Today, as the world observes World Oceans Day, take a vow to save the oceans.
Who is not in awe of the beauty of the mighty green and blue oceans? The tangy scent, the roaring sound of high tide and the cold saline waves are full of mysteries that are still unknown to human beings. Covering 71 per cent of earth’s surface and containing 97 per cent of water found on earth, they are home to over 2.2 million species.
Those who love the seas and oceans feel a strong connection with them. Walking on the beach, surfing, diving, snorkeling, sporting fishing or just watching the ocean can transport you to another world. It is one of the greatest gifts to human existence. Then, why the natural beauty is being destroyed by humans today?
Believe it or not, much of the ocean pollution begins from your home. Your little efforts may contribute to stopping the pollution. Land activities like sewage, industrial and agricultural runoff, garbage dumping, chemical spills, air borne pollutants such as sulphur dioxide and mercury from coal burning power plants are creating a huge dead zones. Every year around the world, very small amount of plastic is recycled than it is being produced. Much of what’s left makes its way into oceans.
Today, as the world observes World Oceans Day, take a vow to combat this mess and save the beautiful oceans.
Make 3 ‘R’s a vital part of your lifestyle - reduce, reuse and recycle. Discourage excessive packaging. Try to grab reusable things and the goods which can be recycled.
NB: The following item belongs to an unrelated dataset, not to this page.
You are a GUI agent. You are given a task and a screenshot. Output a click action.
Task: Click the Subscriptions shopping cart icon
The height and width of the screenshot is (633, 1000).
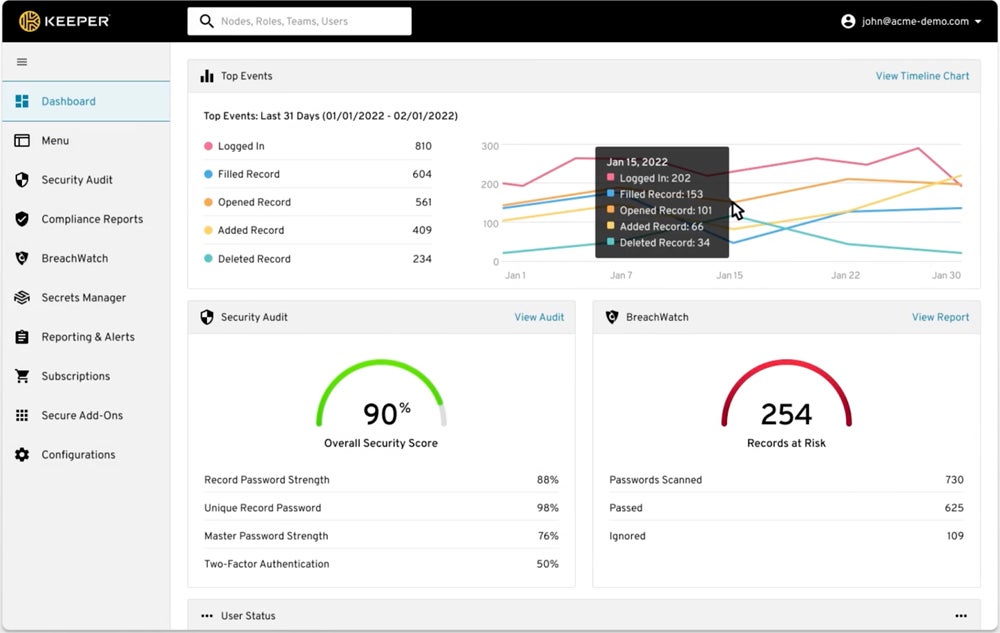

Dispose of the litter of your house and surroundings properly. When you see litter anywhere or anytime, just pick it up and dispose of in an apt way. Household cleaning products, pesticides, paints, polishes, fluorescent tube lights, bulbs and batteries are threat to oceans. You may contact recycle centres which have been set up to recycle such wastes . Don’t let motor oil to spill on the ground because rain will wash it into the water drain and from there out to the oceans.
Chemical fertilisers and pesticides can wash into the oceans. So, use organic fertilisers and home-made compost. Plant an organic garden in your house. You may also plan to plant a drought tolerant plant garden. This way you can reduce the use of water and fertilisers.
Washing your car, watering the lawn and many more home activities pick up pollutants and carry them into storm drains. Most cities don’t have treatment plants or even filters for this runoff carried to storm drains through rain water. Trash, pet waste and other pollutants found on streets, parking lots and yards etc. ultimately flow into the oceans. Personal care products may also contain polythene or polypropylene micro beads. Check the labels of these products before buying and say no to use such ingredients. Do your bit to stop all the dreadful activities.
Factories, oil refineries and electronic manufacturing units release effluents into water bodies. Encourage them to send waste to sewage treatment plants for handling rather discharging them directly to water bodies. Make your family members, friends and relatives aware of the ways to reduce pollution and save oceans. Is it wise to dump waste into oceans? Think twice! The pollutants not only pose danger to marine life but endanger human existence as well. Stop exploiting this natural water resource. Know your oceans. Dive into the deep ocean and explore, spread the word, and let the fascinating water world be your guiding light!